他にも政治・経済について巷で見かける意見について、データとロジックに基づいて分析する・・・ことを中心に色々書き連ねています。

ブログを再開してからコロナネタばかりだったので、今回はコロナ前に何度か取り上げていた種子法関係についてです。

業務米の生産がようやく拡大を始めています。20年産米 産地品種45増869銘柄 多収で良食味拡大 業務用販売を強化
 「米産地が、業務用向けの多収性品種の生産・販売を強化している。農水省が設定した2020年産米の産地品種銘柄数は前年から45増え、869となった。新たに設定された銘柄は「つきあかり」「ちほみのり」など、多収が見込める良食味品種が目立つ。堅調な需要が見込まれる中食や外食向けに、産地がJA全農や米卸と連携して多収性品種の導入を積極的に進めている
ちなみにJA全農は2020年の業務用米の契約栽培を2019年比で4割増、2018年比ではなんと約8倍にも拡大しています。2018年に何があったかと言えば、言うまでもなく種子法廃止ですね。
リンク先の記事にもあるとおり、中食や外食に使われる業務用米は米の消費量全体(727万トン)の3割を占め、安定した需要が見込まれていますが、近年は米価が上昇傾向で、実需者側は値頃な価格帯の米の調達に苦戦していました。
その一方で生産者側は種子法に縛られ、値頃な価格帯の米の生産に消極的でした。種子法があった頃は奨励品種となっている『役所が指定したブランド米』を作ってさえいれば補助金がもらえたので、『売れなければ収益にならない奨励品種以外の品種』を作ろうとしなかったのです。こうして値頃な業務米は需要が拡大しても生産は増えず、需要が縮小を続けるブランド米の生産・開発にばかりリソースが割かれた結果、日本の米は生産・消費ともに減少を続けてきました。過去記事にも書きましたが、今や「1世帯当たり(2人以上の世帯)の米の支出額は2万4314円で、パン(3万554円)より低い」ところまで米の消費は落ち込んでいます。
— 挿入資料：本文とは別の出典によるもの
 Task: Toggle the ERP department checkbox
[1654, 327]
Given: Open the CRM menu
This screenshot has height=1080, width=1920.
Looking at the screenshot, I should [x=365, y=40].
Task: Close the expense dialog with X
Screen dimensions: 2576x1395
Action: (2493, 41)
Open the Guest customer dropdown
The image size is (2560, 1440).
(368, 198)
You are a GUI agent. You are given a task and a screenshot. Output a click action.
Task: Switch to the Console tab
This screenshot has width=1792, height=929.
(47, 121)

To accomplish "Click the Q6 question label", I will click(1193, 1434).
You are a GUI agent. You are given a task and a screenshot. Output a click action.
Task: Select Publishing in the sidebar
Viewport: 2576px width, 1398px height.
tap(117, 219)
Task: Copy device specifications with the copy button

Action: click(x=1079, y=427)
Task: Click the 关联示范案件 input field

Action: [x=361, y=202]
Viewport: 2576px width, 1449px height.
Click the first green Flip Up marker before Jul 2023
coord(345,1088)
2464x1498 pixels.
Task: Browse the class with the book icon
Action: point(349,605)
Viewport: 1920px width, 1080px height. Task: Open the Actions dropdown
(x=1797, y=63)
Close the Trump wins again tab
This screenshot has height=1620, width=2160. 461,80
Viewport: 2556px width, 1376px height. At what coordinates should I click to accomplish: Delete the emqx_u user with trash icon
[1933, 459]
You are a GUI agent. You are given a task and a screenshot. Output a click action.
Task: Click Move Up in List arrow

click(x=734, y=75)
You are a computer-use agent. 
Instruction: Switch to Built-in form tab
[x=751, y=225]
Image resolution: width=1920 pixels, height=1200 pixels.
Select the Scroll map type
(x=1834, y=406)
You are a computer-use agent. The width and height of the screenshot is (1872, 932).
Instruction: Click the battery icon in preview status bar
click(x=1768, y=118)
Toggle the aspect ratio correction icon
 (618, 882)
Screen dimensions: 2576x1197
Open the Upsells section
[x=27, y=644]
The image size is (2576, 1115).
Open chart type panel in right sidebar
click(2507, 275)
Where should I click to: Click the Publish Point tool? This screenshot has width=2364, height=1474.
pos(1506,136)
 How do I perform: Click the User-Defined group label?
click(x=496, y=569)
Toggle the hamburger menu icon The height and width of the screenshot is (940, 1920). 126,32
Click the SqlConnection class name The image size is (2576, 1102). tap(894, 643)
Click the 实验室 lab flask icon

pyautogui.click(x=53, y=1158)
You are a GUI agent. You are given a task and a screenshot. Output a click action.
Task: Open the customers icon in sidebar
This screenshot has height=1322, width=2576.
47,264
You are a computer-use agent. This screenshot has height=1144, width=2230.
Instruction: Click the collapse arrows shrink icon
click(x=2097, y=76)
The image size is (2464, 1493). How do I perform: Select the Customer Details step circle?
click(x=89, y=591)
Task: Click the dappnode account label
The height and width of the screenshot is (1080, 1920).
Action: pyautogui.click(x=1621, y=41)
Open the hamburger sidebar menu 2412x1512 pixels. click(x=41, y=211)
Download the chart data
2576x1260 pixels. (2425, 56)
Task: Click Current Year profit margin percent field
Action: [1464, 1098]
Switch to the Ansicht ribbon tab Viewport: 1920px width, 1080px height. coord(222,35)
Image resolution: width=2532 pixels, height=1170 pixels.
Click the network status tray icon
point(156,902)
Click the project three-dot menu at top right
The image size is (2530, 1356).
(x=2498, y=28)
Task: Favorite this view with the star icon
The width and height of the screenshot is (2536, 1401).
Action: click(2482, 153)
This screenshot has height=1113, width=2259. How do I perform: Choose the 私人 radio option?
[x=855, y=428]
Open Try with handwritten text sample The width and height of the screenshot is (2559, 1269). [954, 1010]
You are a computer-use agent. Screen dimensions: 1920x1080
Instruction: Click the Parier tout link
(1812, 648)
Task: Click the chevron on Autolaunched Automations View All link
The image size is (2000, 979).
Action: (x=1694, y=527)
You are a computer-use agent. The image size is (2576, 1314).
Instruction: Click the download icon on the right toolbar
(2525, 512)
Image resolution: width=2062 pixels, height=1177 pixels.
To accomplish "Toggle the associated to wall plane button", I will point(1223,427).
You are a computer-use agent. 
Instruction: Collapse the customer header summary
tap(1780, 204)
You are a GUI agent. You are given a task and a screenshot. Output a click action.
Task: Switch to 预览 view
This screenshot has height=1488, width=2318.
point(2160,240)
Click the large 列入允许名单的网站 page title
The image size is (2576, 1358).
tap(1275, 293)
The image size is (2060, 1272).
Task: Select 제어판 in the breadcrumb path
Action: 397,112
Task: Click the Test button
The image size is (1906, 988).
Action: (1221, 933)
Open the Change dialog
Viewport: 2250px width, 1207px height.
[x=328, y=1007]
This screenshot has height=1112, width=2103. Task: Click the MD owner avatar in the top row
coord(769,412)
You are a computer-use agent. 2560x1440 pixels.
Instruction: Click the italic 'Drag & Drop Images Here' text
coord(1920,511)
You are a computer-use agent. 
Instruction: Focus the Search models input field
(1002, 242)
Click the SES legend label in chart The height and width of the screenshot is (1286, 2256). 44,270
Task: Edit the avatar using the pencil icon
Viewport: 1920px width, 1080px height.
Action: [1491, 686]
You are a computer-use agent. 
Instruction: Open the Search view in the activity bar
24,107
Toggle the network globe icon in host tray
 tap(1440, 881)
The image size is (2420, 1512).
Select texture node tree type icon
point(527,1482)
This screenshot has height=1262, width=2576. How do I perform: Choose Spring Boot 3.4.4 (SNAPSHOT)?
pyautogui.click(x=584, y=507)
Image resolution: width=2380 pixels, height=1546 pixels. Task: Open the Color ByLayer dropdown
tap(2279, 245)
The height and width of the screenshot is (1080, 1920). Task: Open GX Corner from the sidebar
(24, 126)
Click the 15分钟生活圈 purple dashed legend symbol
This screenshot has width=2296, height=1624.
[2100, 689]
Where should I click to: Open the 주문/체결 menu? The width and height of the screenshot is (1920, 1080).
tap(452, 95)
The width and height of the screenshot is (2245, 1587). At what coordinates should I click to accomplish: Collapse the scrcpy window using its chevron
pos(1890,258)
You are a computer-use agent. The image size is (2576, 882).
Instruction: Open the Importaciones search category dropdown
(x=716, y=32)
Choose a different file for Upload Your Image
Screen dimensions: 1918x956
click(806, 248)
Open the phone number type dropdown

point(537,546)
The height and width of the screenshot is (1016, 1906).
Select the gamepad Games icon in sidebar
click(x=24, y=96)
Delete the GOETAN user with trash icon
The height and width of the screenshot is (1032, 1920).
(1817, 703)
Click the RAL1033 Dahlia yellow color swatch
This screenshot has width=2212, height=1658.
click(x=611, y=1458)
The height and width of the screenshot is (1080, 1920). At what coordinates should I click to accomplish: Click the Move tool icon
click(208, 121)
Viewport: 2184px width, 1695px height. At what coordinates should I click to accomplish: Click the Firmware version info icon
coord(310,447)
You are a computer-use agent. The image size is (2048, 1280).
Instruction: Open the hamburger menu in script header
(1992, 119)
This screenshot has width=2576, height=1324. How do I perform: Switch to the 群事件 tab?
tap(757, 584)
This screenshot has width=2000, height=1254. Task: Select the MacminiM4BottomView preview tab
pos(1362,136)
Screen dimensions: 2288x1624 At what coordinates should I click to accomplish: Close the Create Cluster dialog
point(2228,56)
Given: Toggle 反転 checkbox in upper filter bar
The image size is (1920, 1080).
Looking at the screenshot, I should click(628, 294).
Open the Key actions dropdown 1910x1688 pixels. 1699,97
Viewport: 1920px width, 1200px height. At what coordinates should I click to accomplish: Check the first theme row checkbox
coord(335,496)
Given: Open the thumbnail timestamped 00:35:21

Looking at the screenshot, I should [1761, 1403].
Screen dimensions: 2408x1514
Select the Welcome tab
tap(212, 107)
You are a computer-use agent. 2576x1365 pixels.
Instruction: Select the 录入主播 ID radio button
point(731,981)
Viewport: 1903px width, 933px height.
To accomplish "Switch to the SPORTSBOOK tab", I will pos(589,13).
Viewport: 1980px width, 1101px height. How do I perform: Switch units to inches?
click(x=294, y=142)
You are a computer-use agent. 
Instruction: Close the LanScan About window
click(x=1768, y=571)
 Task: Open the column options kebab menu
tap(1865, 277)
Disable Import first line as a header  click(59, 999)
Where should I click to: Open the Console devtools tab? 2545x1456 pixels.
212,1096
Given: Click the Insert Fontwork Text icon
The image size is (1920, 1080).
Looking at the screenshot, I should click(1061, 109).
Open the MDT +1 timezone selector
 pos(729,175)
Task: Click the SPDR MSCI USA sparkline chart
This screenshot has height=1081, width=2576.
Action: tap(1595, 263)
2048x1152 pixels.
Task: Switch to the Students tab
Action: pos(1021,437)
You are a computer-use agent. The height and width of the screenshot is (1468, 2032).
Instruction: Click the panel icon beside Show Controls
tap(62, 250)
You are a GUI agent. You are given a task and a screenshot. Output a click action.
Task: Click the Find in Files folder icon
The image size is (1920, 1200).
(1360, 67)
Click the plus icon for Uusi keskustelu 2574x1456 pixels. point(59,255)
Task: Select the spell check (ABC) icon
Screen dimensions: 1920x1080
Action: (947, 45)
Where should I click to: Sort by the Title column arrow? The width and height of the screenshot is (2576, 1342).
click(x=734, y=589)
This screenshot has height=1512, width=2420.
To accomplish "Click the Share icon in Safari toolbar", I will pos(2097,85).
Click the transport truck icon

食料安全保障の観点からも種子法を維持させておくのは極めて危険であり、2018年4月にようやく廃止になりました。そしてその効果が覿面に現れ始めています。
種子法廃止はあまりに遅く、不可逆点はとうに越えていたと思っていましたが、まだまだ挽回の余地はあるようです。生産量の反転増加につながることを期待しましょう。